A representative form of the film unit for use in the color diffusion transfer method is such that an image receiving element (dye fixing element) and a light-sensitive element are laminated on one transparent support and after completion of the transferred image, the light-sensitive element needs not be peeled off from the image receiving element. More specifically, the image receiving element comprises at least one mordant layer and in a preferred embodiment of the light-sensitive element, a combination of a blue-sensitive emulsion layer, a green-sensitive emulsion layer and a red-sensitive emulsion layer, a combination of a green-sensitive emulsion layer, a red-sensitive emulsion layer and an infrared-sensitive emulsion layer, or a combination of a blue-sensitive emulsion layer, a red-sensitive emulsion layer and an infrared-sensitive emulsion layer is used, and a yellow dye donating substance, a magenta dye donating substance and a cyan dye donating substance are contained in respective emulsion layers (the term "infrared-sensitive emulsion layer" as used herein means an emulsion layer having sensitivity to light of 700 nm or more, particularly 740 nm or more). Between the mordant layer and the light-sensitive layer or the dye donating substance-containing layer, a white reflecting layer containing a solid pigment such as titanium oxide is provided so that the transferred image can be viewed through the transparent support.
In order to complete development in a bright room, a light-shielding layer may further be provided between the white reflecting layer and the light-sensitive layer. Further, if desired, in order to achieve peeling of the whole or a part of the light-sensitive element from the image-receiving element, a release layer may be provided at an appropriate position (such an embodiment is described, for example, in JP-A-56-67840 and Canadian Patent 674,082).
Another embodiment of the lamination type material requiring peeling is a color diffusion transfer photographic film unit described in JP-A-63-226649 comprising a white support having thereon at least (a) a layer having a neutralization function, (b) a dye image-receiving layer, (c) a release layer and (d) a layer which comprises a light-sensitive element consisting in sequence of at least one silver halide emulsion layer combined with a dye image forming substance, an alkali processing composition containing a light-shielding agent, and a transparent cover sheet, and has a light-shielding function on the side of the emulsion layer opposite to the side where the processing composition is spread.

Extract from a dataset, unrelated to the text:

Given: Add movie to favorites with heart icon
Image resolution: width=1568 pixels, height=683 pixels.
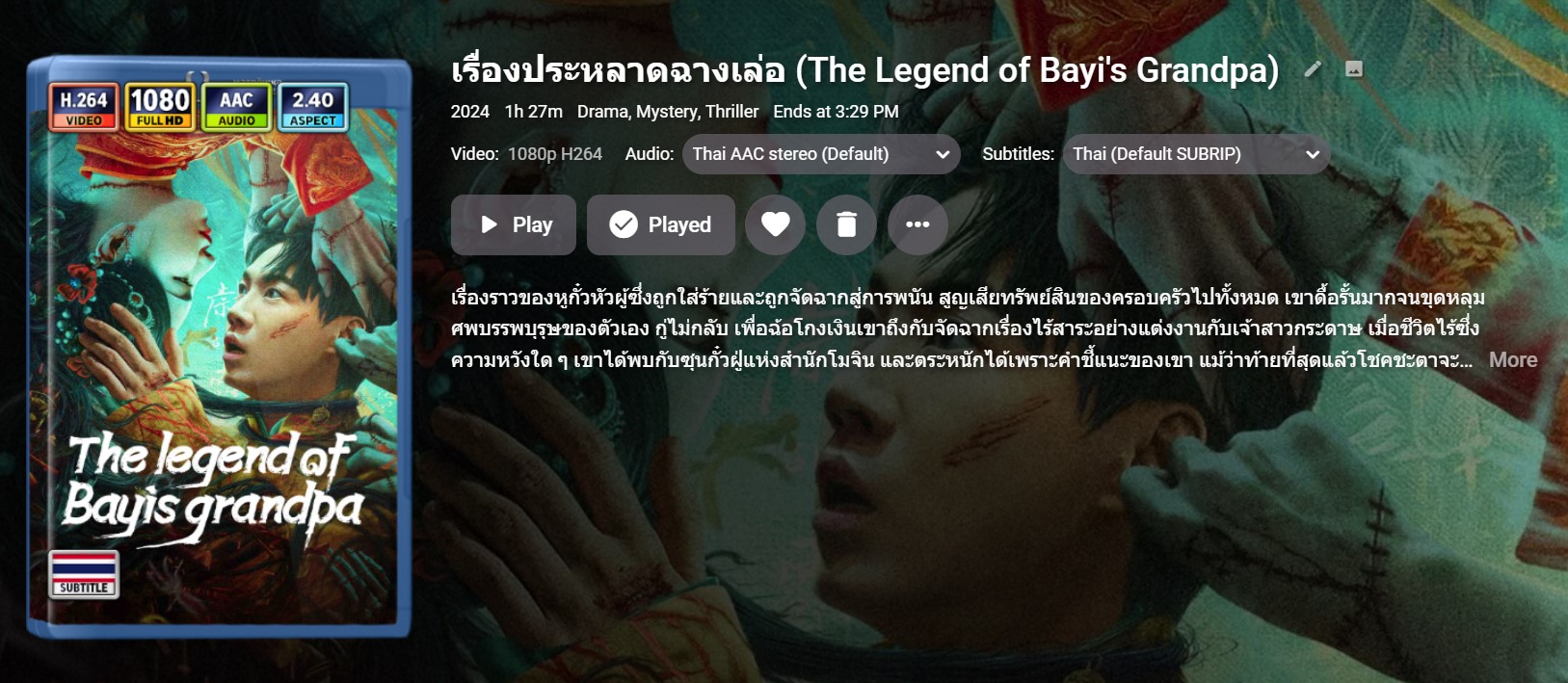Looking at the screenshot, I should coord(775,224).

In an embodiment dispensed with peeling, the above-described light-sensitive element is coated on one transparent support, a white reflection layer is coated thereon, and an image receiving layer is laminated further thereon. An embodiment where an image receiving element, a white reflection layer, a release layer and a light-sensitive element are laminated on the same support, and the light-sensitive element is intentionally peeled off from the image receiving element, is described in U.S. Pat. No. 3,730,718.
The representative embodiment of separately coating a light-sensitive element and an image receiving element on two respective supports is roughly classified into two groups, one group is a peeling type and another is a non-peeling type. More specifically, in a preferred embodiment of a peeling type film unit, at least one image receiving layer is coated on one support and a light-sensitive element is coated on a support having a light-shielding layer, and although the light-sensitive layer coated surface and the mordant layer coated surface do not face to each other before completion of the exposure, they are designed so that the light-sensitive layer coated surface is turned over after completion of the exposure to be superposed on the image receiving layer coated surface. After completion of the transferred image in the mordant layer, the light-sensitive element is soon peeled off from the image receiving element.
In a preferred embodiment of a non-peeling type film unit, at least one mordant layer is coated on a transparent support, a light-sensitive element is coated on a support having a transparent or light-shielding layer, and the light-sensitive layer coated surface and the mordant layer coated surface are superposed to face each other.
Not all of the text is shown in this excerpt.